新型コロナは肥満・糖尿病で重症化、群馬大など明らかにしたメカニズム
群馬大学生体調節研究所の白川純教授らは筑波大学、横浜市立大学と共同で、肥満や糖尿病があると新型コロナウイルスなどの感染症が重症化しやすくなるメカニズムを解明した。細菌感染時に細胞から放出される分子群の一つが敗血症における過剰な免疫反応を抑制し、敗血症ショックによる死亡を防ぐことを発見。肥満や糖尿病状態では敗血症時にこの分子を作れず、死亡率が高くなることが分かった。

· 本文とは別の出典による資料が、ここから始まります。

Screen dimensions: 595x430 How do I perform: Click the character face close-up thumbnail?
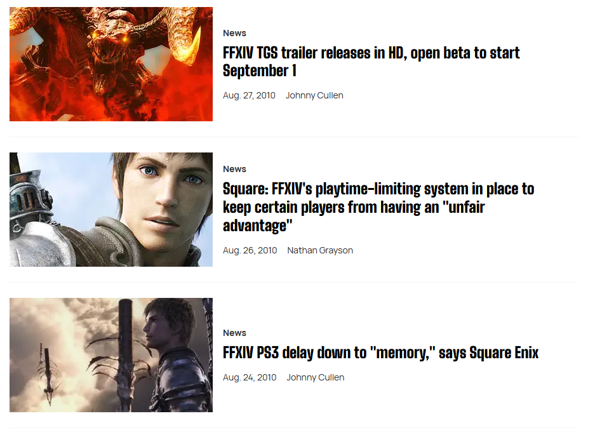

同分子の補充により致死率を下げられる。肥満や糖尿病患者の重症化予防への応用が期待される。
細菌に感染して細胞が障害を受けると、細胞は免疫を調節するためにアラーミンなどの分子群を出す。
このうち「S100A8」という分子が、致死的な敗血症性ショックを引き起こすサイトカインストームを抑制する。
敗血症ショックを起こした状態のマウスにこの分子を投与すると生存率が改善した。
肥満や糖尿病のマウスの場合、非感染時には血液中のS100A8が健康なマウスより多いが、敗血症時には逆に産生されにくくなり、死亡率が上昇することが分かった。
肥満や糖尿病のマウスも、S100A8を補充することでサイトカインストームを抑え生存率を高められた。
細菌感染時、細菌や細菌が作る毒素が血液中に入り全身へ広がると敗血症となる。悪化するとサイトカインストームが起こり、致死率が高まる。
特に肥満や糖尿病では重症化しやすいが、サイトカインストームを抑える有効な治療法はない。